Cyclosporine-induced renal dysfunction in human renal allograft recipients.

Cyclosporine-treated renal allograft recipients frequently suffer CsA-related nephrotoxicity and hypertension. This study demonstrates that glomerular filtration rate is reduced acutely by 13% (P less than 0.02) and renal vascular resistance increased by 30% (P less than 0.05), immediately after patients take their CsA dose. The reduction in GFR is directly related to their trough CsA level (r = 0.82; P less than 0.01). The lower the trough CsA level the greater the fall in GFR after the CsA dose. Plasma renin activity does not increase after the CsA dose (pre-CsA 0.6 +/- 0.2 ng/L/sec vs. post-CsA 0.4 +/- 0.1 ng/L/sec; P = NS), and therefore cannot be responsible for the reduction in renal function.

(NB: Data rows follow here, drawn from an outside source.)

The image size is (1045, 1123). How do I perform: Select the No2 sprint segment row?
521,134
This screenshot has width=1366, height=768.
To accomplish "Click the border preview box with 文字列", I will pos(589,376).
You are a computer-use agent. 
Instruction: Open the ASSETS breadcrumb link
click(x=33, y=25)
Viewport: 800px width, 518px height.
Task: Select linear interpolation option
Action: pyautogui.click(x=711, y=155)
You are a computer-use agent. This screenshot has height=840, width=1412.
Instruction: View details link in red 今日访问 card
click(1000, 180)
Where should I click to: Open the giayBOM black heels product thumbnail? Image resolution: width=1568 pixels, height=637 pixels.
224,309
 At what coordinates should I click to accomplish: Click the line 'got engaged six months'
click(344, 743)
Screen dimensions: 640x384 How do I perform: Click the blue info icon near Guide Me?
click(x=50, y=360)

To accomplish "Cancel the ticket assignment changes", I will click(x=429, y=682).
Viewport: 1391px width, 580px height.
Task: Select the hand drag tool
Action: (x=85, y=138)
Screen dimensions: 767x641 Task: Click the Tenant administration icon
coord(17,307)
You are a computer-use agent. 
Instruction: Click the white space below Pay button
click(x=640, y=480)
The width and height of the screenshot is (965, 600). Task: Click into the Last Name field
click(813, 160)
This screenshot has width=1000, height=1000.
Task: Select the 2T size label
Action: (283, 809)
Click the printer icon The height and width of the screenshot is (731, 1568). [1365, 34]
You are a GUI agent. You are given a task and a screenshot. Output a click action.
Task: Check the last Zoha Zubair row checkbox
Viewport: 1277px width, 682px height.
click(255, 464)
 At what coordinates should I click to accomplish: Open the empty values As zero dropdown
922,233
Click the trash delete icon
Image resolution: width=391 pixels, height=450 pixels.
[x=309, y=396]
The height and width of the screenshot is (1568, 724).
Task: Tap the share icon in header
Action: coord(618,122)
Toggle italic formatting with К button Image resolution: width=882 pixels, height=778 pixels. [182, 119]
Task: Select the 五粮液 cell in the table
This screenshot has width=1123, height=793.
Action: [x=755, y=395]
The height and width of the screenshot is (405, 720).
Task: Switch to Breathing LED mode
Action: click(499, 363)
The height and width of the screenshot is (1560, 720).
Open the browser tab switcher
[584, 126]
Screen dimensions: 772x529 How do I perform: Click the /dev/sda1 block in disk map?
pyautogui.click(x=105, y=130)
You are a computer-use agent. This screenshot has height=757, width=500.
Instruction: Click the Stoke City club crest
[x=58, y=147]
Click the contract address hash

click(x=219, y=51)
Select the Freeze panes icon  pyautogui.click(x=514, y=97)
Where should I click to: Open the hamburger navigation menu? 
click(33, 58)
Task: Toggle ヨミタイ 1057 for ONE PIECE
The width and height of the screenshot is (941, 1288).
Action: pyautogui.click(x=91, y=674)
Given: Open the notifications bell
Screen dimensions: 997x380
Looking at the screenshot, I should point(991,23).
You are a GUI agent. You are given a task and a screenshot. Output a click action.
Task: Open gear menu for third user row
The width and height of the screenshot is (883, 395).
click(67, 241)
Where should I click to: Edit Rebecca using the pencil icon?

Short-term nifedipine treatment is effective in preventing the acute reduction in GFR (P less than 0.05). This occurred despite no apparent effect of nifedipine in altering trough or post-dose CsA levels. Furthermore nifedipine was effective in lowering both the mean arterial blood pressure (109 mmHg to 94 mmHg; P less than 0.01) and the elevated renal vascular resistance (25% reduction; P less than 0.02) observed in these patients. These results suggest that nifedipine may be a suitable agent for limiting acute CsA nephrotoxicity and for treating CsA-associated hypertension in renal allograft recipients.